Francisco Manrique (February 10, 1919 – February 15, 1988) was an Argentine naval officer, journalist, policy maker and presidential candidate.
A native of Mendoza, in western Argentina, Francisco Manrique graduated from the Argentine Naval Academy in 1938 and from the Argentine Naval War College in 1949. After being jailed as an opponent of President Juan Domingo Perón, he became head of the presidential household in 1955 under the military leader, President Pedro Aramburu. Manrique resigned from the navy as a captain in the late 1950s to start a daily newspaper in opposition to President Arturo Frondizi, Correo de la Tarde, and in 1968 became a national television commentator.[1]
The head of a military junta at the time, President Alejandro Lanusse appointed him Minister of Social Policy in 1971. In that capacity, he organized a myriad of federal and provincial health insurance programs into the Integrated Medical Attention Plan (PAMI) and housing assistance programs into the National Housing Fund (FONAVI). The reforms helped lead to a marked reduction in infant mortality in Argentina during the 1970s. Manrique ran for President in 1973 as the candidate of the Popular Federalist Alliance, a grouping of small, moderately conservative parties. He won 15 percent of the vote in the March 11, 1973 election, the most received by a third-party candidate in Argentina, up to then. His first wife, Esther Canepa Devoto, whom he married in 1943 and had three sons and a daughter with, died in 1977, and he married the former Cristina Ruíz in 1985.[2]

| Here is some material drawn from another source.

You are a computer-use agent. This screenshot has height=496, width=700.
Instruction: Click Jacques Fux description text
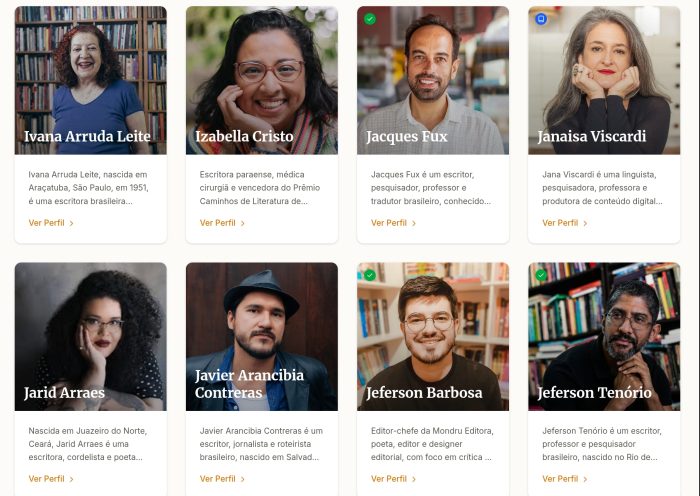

Manrique actively supported the March 24, 1976 coup d'état and many of his Federalist Party colleagues were therein appointed to local government posts, including 78 mayors. Following seven years of ruinous military rule, however, elections were called for October 1983. Manrique again ran unsuccessfully for President as the candidate of the center-right Federal Alliance. The winner, the centrist Radical Civic Union's Raúl Alfonsín, appointed him Secretary of Tourism, a non-Cabinet position. He won election as a legislator in 1987 as a nonpartisan candidate on the Radical Civic Union ticket. Remaining editor-in chief of Correo de la Tarde, Francisco Manrique died in Buenos Aires from complications related to lymphoma, in 1988. He was 69 years old.[1]